To register as a self-employed, you just need to get to HMRC, which will provide a UTR (Unique Taxpayer Reference) number.
The self-employed is taxed on his/her income tax profit according to the progressive scale from 20% to 45%, and in respect of social contributions of class 2 and 4.
The rates of social security contributions are as follows for 2017/2018:
• Class 2: £3 per week
• Class 4: 9% on profits in the amount of £ 8,632 to £ 50,000 then 2% beyond
The advantage of this status is simplicity of operation. However, it can be expensive from a tax and social point of view. Moreover, the responsibility of the entrepreneur is unlimited.
Limited liability partnership (LLP)
This status allows several partners to associate to carry out their activity.
The minimum capital is £1 and the minimum number of partners is 2.
From a tax point of view, this structure is fiscally transparent. This means that the partners must register individually as self-employed and impose their share of income on an individual basis.
The liability of the partners is limited to the amount of their contributions.
The advantage of this status is the limited liability as well as its flexibility especially as the distribution of profits can be determined by the statutes. However, as for self-employed status, it can be expensive from a tax and social point of view.
Private limited company (Ltd)
This structure has a legal personality distinct from that of its partners. This is the equivalent of the SARL in France.
The minimum capital is £1 and the minimum number of partners is 1. The liability of the partners is limited to the amount of their contributions.

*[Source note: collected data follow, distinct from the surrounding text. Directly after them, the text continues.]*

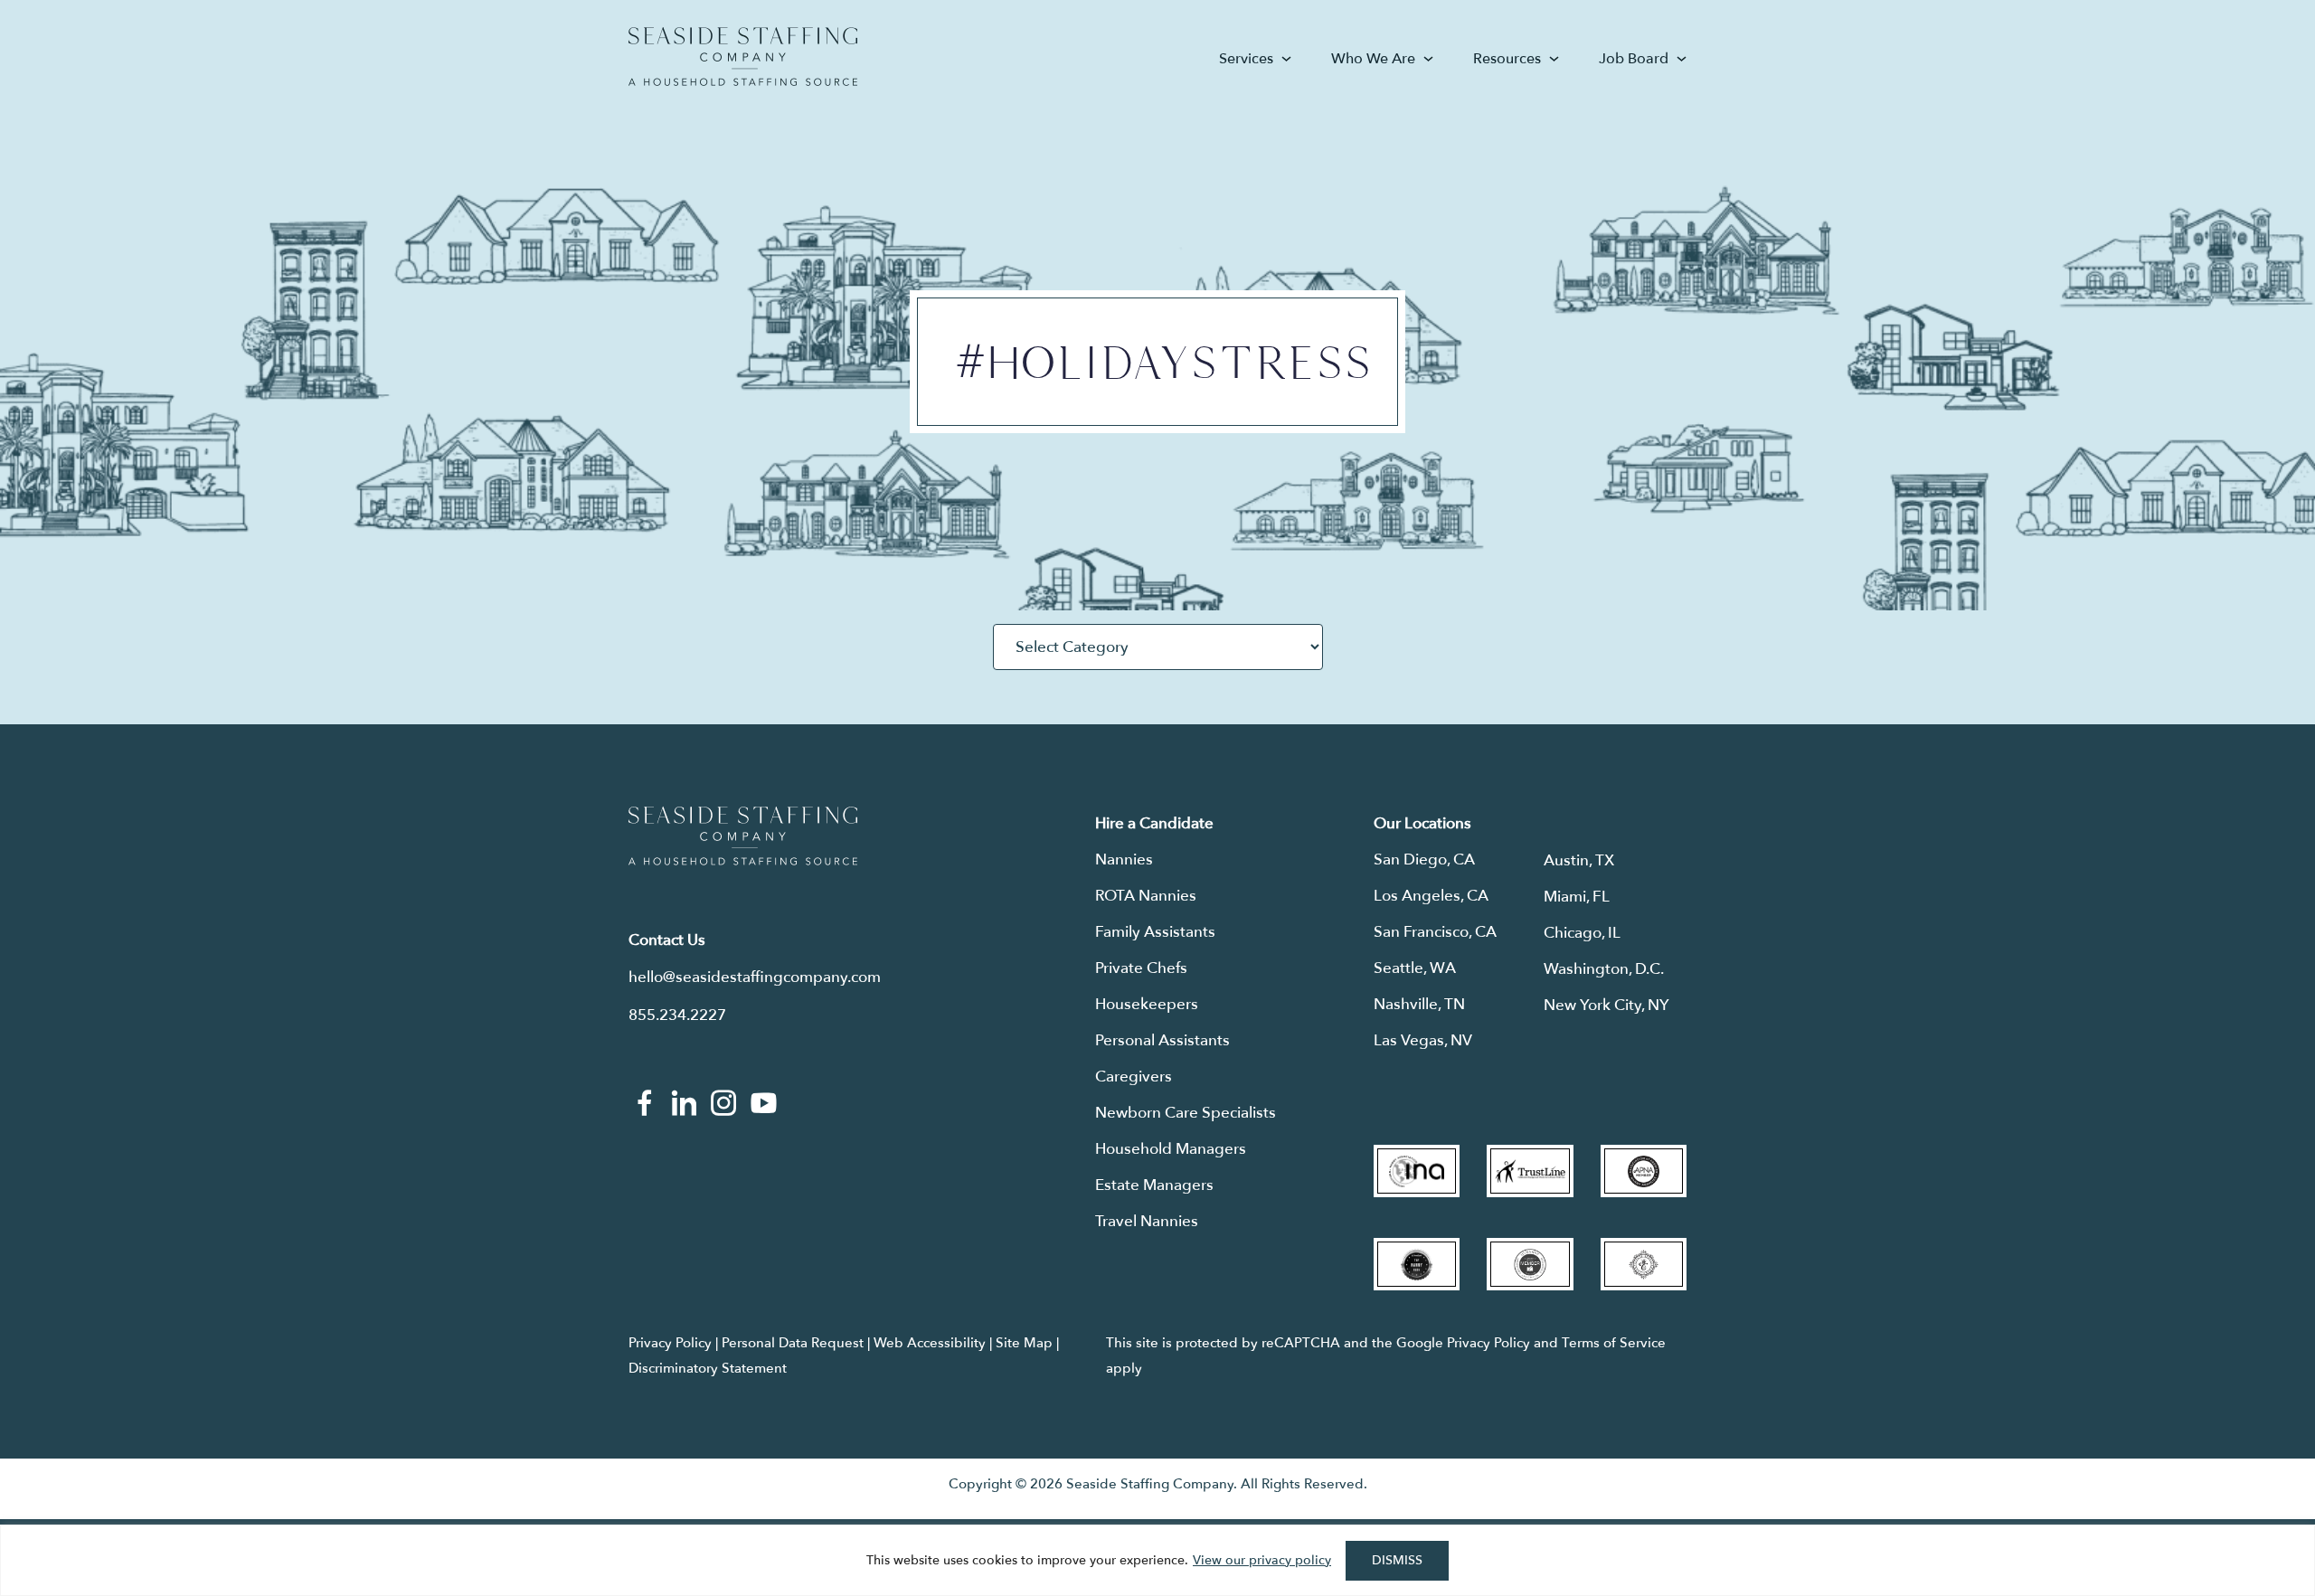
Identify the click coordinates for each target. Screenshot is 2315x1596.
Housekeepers (1146, 1004)
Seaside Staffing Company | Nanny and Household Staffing (742, 56)
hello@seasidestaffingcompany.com (754, 977)
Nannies (1124, 859)
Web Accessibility (930, 1343)
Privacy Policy (670, 1343)
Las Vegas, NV (1423, 1040)
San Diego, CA (1424, 859)
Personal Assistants (1162, 1040)
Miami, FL (1577, 896)
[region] (1157, 1560)
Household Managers (1170, 1148)
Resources (1507, 59)
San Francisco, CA (1435, 931)
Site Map (1024, 1343)
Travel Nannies (1146, 1221)
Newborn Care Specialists (1185, 1112)
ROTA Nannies (1145, 895)
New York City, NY (1606, 1005)
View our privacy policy (1262, 1560)
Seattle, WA (1415, 968)
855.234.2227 (677, 1015)
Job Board (1633, 59)
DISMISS (1397, 1560)
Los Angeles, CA (1431, 895)
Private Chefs (1141, 968)
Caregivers (1133, 1076)
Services (1246, 59)
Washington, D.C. (1604, 969)
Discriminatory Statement (707, 1368)
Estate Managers (1154, 1185)
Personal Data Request (793, 1343)
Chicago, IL (1582, 932)
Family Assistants (1155, 931)
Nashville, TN (1419, 1004)
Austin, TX (1579, 860)
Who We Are (1373, 59)
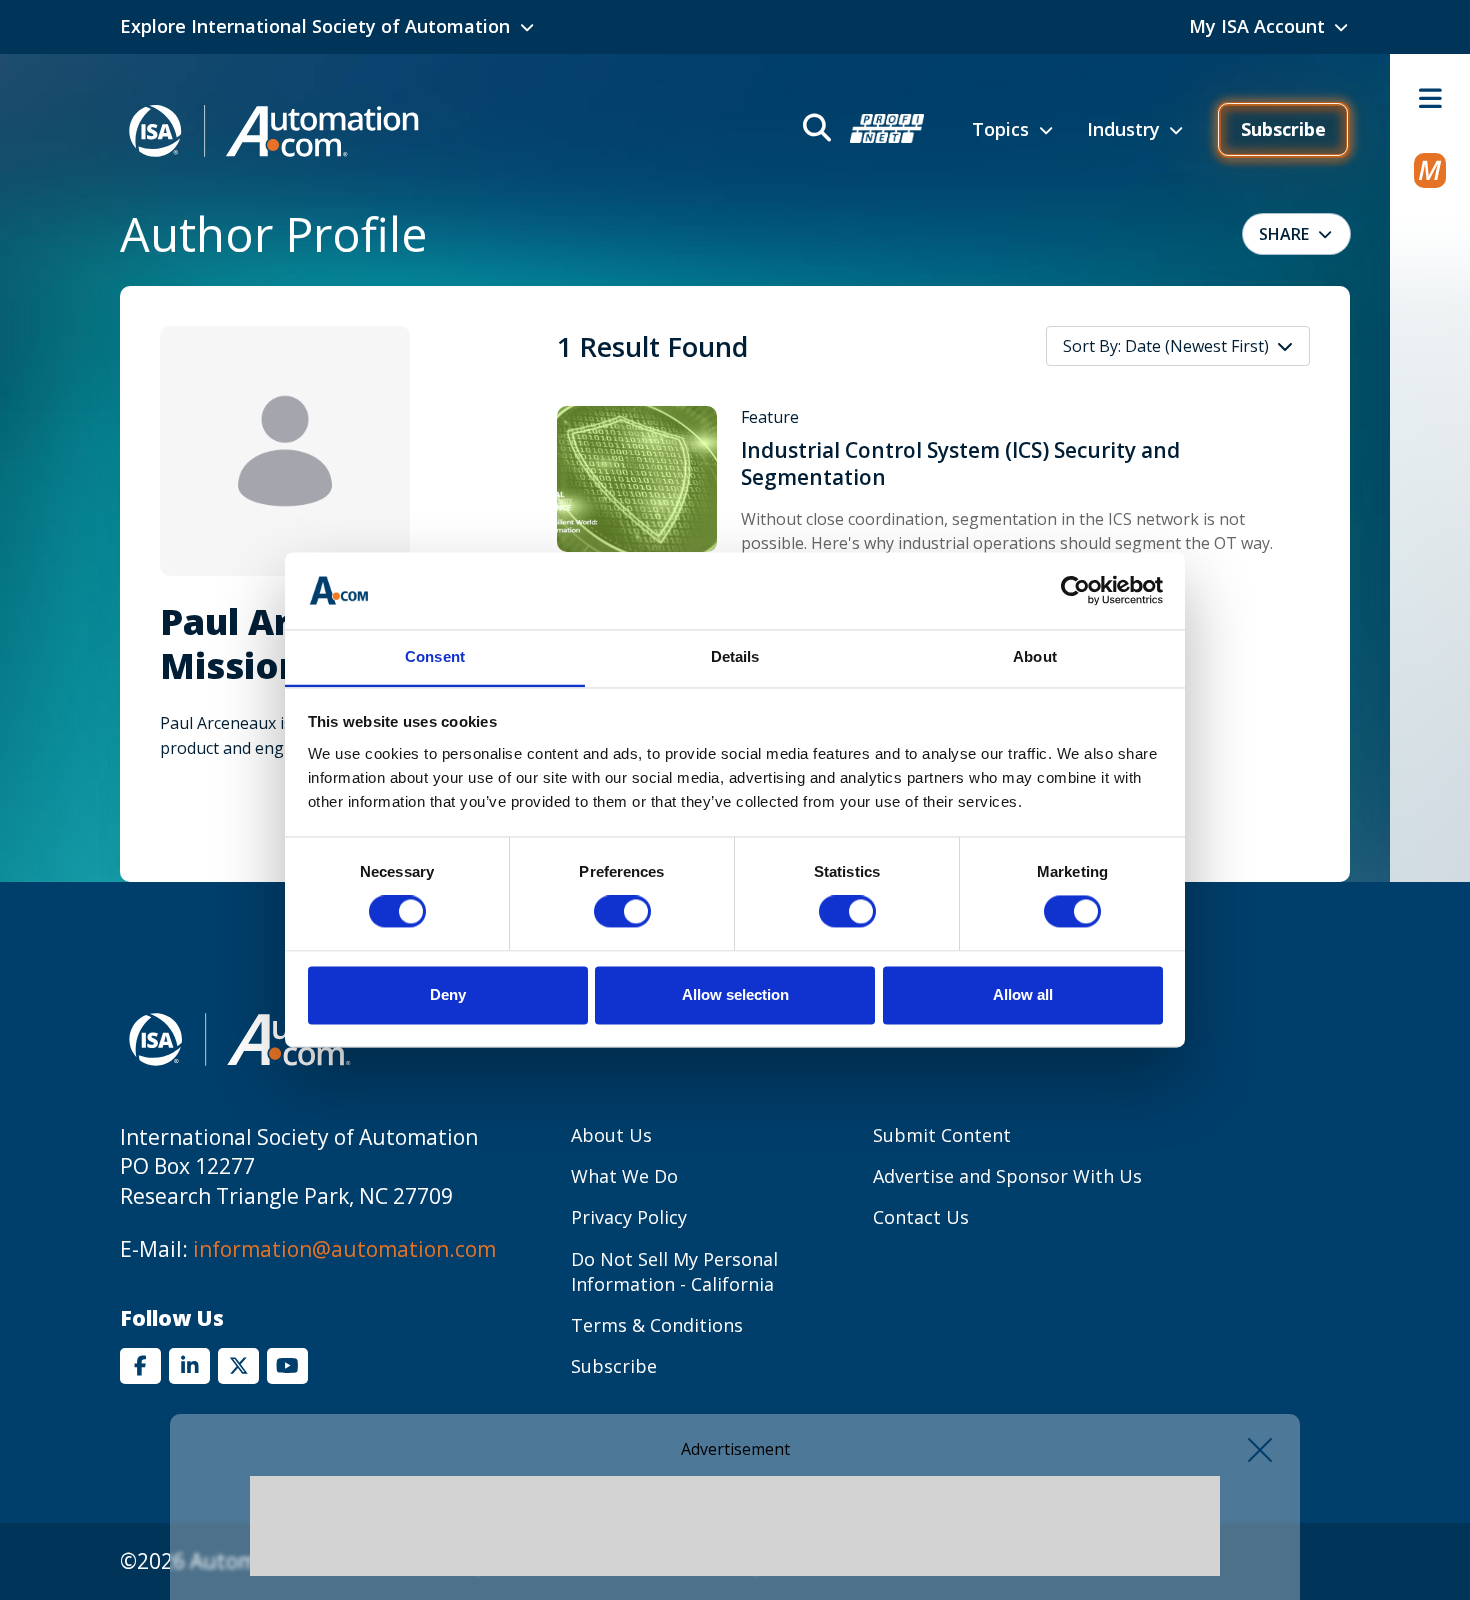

It is taxed on its profits to corporation tax. In 2019/2020, the rate is 19%.
The director must be an individual. It is remunerated by salaries and dividends.
The advantage of this status is the limited liability as well as the optimization from a fiscal point of view between wages and dividends. The disadvantage is the more complex operation and the higher costs.
Public limited company (PLC)
This structure makes it possible to offer its shares on the financial markets. It is the equivalent of SA in France.
The minimum capital is £50,000 and the minimum number of partners is 2. The liability of the partners is limited to the amount of their contributions.
In the same way as for the Ltd, it is taxed on its profits to corporation tax.
It must be composed of at least two directors, one of whom must be an individual rather than a corporate director.
The advantage of this status is the possibility of raising funds in the financial markets. The disadvantage is the stricter regulation to which the company is subject and the vulnerability to hostile takeovers. In addition, the accounts must be audited by an auditor.